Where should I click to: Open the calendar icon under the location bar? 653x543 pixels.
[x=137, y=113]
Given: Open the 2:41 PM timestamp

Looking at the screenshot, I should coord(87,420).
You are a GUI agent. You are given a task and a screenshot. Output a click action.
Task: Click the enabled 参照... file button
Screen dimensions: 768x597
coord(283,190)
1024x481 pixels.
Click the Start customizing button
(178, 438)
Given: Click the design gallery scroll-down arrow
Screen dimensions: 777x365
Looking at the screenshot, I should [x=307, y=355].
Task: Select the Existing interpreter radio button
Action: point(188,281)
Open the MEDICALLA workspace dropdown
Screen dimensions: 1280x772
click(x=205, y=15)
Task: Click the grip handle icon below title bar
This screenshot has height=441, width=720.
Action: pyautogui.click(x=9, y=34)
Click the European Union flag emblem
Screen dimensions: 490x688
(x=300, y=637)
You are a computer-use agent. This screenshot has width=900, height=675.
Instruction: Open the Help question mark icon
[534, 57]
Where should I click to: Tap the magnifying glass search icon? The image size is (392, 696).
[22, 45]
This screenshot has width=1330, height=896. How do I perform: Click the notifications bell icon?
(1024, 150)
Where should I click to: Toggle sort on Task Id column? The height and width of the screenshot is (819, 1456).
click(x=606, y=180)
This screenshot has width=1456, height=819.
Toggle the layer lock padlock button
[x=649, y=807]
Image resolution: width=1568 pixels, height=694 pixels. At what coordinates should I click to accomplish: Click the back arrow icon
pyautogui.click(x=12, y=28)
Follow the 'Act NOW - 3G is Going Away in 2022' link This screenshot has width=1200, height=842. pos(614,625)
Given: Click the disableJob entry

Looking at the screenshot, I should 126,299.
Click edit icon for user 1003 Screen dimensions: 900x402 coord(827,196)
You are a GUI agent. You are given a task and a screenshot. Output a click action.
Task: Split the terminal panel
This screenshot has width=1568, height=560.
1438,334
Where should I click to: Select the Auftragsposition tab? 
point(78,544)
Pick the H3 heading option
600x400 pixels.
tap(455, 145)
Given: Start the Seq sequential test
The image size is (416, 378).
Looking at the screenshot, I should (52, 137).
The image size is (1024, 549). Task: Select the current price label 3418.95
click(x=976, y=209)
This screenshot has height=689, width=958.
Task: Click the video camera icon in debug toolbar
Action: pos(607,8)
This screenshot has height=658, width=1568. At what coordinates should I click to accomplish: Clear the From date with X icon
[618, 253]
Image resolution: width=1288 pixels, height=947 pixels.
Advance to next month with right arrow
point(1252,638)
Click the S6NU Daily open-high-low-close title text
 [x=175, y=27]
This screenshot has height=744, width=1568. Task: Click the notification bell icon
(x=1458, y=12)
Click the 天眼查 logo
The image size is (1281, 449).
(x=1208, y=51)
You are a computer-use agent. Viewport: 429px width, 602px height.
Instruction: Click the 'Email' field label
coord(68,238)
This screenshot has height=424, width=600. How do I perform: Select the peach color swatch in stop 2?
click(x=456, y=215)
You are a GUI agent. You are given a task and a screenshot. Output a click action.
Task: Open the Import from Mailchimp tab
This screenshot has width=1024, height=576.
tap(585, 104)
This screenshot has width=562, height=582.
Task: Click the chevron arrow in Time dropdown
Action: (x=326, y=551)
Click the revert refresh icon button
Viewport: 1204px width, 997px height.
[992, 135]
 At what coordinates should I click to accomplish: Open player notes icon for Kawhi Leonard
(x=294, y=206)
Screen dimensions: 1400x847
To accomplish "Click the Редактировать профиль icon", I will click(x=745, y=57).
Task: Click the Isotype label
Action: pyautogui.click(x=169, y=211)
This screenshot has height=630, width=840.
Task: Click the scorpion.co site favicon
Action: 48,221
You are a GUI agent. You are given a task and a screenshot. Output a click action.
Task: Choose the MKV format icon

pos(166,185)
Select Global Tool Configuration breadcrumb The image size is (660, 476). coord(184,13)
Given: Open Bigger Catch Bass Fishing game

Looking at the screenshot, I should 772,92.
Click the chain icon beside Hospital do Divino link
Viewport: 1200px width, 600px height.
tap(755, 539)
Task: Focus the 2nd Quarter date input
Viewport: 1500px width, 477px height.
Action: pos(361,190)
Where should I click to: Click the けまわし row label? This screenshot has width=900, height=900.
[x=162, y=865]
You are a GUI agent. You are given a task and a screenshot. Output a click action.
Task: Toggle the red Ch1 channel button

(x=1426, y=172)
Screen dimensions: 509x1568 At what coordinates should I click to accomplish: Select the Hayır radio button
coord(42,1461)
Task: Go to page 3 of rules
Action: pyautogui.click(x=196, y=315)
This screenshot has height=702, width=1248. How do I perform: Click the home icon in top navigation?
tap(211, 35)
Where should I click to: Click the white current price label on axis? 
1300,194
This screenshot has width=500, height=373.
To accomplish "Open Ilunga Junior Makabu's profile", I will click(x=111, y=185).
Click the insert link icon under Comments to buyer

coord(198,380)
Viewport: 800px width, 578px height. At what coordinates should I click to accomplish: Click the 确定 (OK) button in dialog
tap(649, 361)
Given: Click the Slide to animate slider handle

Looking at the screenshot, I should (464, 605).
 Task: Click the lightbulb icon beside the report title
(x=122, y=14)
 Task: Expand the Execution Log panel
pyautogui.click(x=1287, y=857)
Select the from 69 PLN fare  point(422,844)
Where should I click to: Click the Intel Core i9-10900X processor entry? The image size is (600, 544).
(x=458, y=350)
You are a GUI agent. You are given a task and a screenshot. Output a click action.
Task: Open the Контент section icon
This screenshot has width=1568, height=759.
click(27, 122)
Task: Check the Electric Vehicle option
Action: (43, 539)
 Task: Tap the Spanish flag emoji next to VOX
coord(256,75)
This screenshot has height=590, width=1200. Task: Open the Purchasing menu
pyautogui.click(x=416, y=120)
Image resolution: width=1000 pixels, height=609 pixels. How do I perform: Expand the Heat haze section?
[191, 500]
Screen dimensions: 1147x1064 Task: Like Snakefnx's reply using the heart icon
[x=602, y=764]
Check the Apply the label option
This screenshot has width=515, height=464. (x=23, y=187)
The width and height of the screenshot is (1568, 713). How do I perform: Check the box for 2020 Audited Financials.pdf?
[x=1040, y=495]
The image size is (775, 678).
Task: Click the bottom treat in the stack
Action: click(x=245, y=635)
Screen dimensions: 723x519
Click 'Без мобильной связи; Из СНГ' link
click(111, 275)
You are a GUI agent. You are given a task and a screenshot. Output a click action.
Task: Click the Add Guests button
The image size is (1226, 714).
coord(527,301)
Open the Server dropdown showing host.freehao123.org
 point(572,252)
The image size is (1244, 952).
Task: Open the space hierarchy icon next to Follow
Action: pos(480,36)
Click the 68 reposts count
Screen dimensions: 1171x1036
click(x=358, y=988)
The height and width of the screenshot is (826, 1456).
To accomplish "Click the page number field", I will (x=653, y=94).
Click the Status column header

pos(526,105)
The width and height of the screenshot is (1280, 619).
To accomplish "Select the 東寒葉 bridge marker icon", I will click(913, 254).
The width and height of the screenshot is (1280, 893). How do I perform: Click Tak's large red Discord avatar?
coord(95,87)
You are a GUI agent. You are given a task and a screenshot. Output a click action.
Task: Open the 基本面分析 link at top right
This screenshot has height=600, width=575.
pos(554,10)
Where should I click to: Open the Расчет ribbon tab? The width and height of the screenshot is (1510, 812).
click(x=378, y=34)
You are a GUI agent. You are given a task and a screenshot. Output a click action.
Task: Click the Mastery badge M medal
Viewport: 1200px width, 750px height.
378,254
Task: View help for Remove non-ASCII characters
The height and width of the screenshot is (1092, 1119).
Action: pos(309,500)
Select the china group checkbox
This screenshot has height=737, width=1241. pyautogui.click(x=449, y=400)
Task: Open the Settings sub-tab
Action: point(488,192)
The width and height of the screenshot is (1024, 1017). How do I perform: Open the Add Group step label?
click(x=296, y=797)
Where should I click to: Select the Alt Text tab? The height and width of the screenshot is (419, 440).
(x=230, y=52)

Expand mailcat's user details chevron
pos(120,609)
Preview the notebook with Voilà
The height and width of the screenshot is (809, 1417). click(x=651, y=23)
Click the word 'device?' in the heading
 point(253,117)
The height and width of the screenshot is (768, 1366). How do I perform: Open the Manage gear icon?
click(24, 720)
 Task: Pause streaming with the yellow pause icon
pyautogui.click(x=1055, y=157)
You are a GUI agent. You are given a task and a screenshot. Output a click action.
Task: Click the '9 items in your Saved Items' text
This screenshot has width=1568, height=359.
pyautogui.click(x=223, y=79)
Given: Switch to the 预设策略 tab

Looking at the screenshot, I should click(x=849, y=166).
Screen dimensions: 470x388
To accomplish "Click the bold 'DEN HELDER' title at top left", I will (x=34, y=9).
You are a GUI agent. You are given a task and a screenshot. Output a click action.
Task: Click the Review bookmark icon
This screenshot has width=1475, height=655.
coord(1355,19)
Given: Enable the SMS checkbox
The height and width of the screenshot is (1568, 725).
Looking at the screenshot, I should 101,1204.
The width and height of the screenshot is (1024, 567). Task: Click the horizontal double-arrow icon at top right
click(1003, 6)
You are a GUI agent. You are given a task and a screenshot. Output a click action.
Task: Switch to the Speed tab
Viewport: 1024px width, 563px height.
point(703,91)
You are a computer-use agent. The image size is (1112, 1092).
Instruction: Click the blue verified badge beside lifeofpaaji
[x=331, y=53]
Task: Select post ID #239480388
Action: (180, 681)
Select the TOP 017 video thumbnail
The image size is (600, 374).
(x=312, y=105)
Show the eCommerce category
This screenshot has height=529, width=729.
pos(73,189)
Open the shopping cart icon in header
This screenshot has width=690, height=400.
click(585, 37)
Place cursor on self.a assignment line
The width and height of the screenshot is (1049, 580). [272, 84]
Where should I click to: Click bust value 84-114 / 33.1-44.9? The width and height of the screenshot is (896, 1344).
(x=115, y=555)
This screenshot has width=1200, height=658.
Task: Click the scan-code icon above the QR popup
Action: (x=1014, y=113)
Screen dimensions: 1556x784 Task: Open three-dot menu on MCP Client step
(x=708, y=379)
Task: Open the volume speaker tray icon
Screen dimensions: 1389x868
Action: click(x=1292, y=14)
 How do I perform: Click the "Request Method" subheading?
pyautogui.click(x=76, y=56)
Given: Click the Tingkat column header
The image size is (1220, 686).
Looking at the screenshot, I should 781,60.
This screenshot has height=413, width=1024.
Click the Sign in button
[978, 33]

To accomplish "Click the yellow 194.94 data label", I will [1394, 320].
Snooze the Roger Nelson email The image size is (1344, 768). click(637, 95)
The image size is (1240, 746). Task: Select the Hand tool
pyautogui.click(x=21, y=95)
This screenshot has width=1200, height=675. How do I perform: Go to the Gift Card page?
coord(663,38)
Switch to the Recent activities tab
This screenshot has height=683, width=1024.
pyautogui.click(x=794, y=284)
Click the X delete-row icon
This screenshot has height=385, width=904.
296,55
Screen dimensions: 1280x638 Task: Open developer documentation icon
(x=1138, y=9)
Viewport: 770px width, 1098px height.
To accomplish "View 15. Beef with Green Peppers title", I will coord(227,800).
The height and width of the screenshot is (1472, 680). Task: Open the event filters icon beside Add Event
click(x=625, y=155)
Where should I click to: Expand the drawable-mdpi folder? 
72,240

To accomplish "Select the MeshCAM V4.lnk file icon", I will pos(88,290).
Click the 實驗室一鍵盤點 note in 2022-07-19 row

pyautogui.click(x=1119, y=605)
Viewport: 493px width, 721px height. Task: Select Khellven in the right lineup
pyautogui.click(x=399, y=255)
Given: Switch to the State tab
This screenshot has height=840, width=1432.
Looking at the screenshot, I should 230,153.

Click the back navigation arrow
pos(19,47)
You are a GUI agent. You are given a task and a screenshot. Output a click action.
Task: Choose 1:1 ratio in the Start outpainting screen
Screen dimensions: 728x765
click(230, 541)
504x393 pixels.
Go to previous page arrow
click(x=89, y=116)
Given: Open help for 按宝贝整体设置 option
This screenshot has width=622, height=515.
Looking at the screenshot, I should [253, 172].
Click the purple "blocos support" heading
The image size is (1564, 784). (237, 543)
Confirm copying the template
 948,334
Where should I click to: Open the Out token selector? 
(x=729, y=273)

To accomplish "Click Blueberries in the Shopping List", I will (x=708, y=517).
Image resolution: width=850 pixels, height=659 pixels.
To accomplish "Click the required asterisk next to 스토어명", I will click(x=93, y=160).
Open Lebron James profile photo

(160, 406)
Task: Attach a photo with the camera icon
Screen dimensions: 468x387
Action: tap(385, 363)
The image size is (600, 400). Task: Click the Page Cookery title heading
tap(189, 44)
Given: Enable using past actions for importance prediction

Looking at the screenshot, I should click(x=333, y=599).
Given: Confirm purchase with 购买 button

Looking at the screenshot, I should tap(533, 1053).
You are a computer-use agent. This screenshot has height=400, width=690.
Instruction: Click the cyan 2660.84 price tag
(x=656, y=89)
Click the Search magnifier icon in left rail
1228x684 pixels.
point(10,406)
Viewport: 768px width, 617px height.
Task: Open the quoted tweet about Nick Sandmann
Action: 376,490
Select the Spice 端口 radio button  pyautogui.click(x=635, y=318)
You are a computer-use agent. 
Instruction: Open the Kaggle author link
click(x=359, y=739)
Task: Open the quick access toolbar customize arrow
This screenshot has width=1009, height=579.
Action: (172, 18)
####################
**Action item**
Please list every line of the records that contains "computer".

**Answer space**
You are a computer-use agent. This screenshot has width=900, height=675.
You are a computer-use agent. Viewport: 429px width, 602px height.
You are a computer-use agent. The image size is (1112, 1092).
You are a computer-use agent. This screenshot has height=400, width=690.
You are a computer-use agent. 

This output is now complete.